Her primary research interests are universal design, ethnical leadership, diversity and inclusion, intersectionality and gender studies, disability studies, and African American History. Specifically, she is interested in motivational enrichment and faculty development. In 2021 Shariese earned the Rowan University award for Community Diversity and Awareness. Shariese a community activist for Indigenous marginalized groups and a BlackLivesMatter activist. She continues to advocate for individuals with disabilities like herself.


Preethi Srinivasan
Student Representative
Pronouns: she/her/hers
Pain has the potential to spark passion and ignite people to work for change. After experiencing wrathful stigma for being a wheelchair user, I felt the need to formally educate myself in Disability Studies and attempt to change the system from a place of knowledge and strength.
I have had good fortune of growing up all over the world and gain exposure to the cultural and socio-political realities of several countries as an inhabitant, not a visitor.

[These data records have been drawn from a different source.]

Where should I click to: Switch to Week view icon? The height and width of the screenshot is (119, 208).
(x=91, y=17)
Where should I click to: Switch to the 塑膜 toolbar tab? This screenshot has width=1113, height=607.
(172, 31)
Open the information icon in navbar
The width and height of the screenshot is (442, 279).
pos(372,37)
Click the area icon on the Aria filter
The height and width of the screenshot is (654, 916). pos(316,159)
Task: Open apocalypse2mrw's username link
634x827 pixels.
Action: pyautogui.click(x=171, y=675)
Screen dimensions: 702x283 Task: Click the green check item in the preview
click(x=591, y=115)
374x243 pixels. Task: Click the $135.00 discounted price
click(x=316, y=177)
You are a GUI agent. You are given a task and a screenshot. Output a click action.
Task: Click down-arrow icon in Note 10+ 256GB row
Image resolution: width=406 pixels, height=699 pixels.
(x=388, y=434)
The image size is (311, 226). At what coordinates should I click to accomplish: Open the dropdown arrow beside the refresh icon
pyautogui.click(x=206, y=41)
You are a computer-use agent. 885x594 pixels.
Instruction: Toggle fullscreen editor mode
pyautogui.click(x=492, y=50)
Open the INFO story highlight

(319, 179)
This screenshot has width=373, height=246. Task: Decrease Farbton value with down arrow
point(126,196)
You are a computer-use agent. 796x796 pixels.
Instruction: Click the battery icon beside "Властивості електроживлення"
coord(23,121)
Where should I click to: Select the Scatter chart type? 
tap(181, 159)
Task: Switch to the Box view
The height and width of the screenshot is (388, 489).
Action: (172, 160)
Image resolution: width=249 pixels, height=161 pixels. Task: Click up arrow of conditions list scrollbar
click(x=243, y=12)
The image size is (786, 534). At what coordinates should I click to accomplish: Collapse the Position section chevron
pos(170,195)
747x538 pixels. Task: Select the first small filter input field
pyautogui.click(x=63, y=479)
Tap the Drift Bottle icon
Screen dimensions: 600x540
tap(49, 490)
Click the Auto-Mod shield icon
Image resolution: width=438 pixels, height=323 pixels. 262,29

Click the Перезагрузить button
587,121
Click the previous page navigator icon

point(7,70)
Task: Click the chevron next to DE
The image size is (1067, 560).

My family kept moving almost every year and consequently, the 12 years of school, I went to 9 different schools in three different continents. I was an accomplished swimmer and cricketer. However, as an active 18-year-old, when an inexplicable accident left me quadriplegic, my sense of identity was shattered in the span of a split second because I began to feel invisible, began to be treated as a non-entity.
While I had always been excellent in academics, I was rejected from joining a long-distance learning program in a reputed Indian University because I was wheelchair user. I was told, “why do people like you even bother? There are no lifts (elevators), no ramps and 15 days of practical classes to attend, so don’t join!” I was heartbroken and lost. However, when I started hearing horror stories of paraplegic women being forced to commit suicide by their own families, I could not keep quiet. I started an NGO by the name “Soulfree” (www.soulfree.org) and started fighting the system.
After some hard-fought battles, I have become perhaps the first woman with quadriplegia to ever gain admission into the PhD program of one of India’s most reputed educational institutions, in its illustrious history.
In the Global South, disability is considered a shame and burden, if not a curse. Women with significant impairments are discarded from mainstream society and forced into a life of subjugation. I feel passionately that the uncensored and explicit truth of their lived experience must be highlighted globally through raw narratives, so that they may raise awareness and enrich the study of disability and humanities as a whole.
My vision for SDS is that it succeeds in reaching deeper into embodied experiences and struggles of the most marginalised and invisible segments of the disabled community, with a special focus on the Global South, as there is a dearth of Raw and Real Narratives from the Global South that reach the international arena.
What I would like to do during my term in the SDS is work as much as possible at the grassroots level to ensure that more and more voices emerge out of the Global South. This means, every child with disability, especially a girl child’s story, becomes valuable and visible in the socio-political prism both national and internationally. Fundamental political and policy level changes can be brought about only through international pressure and by raising awareness in a way that causes a fundamental shift towards the creation of a more empathetic and inclusive society.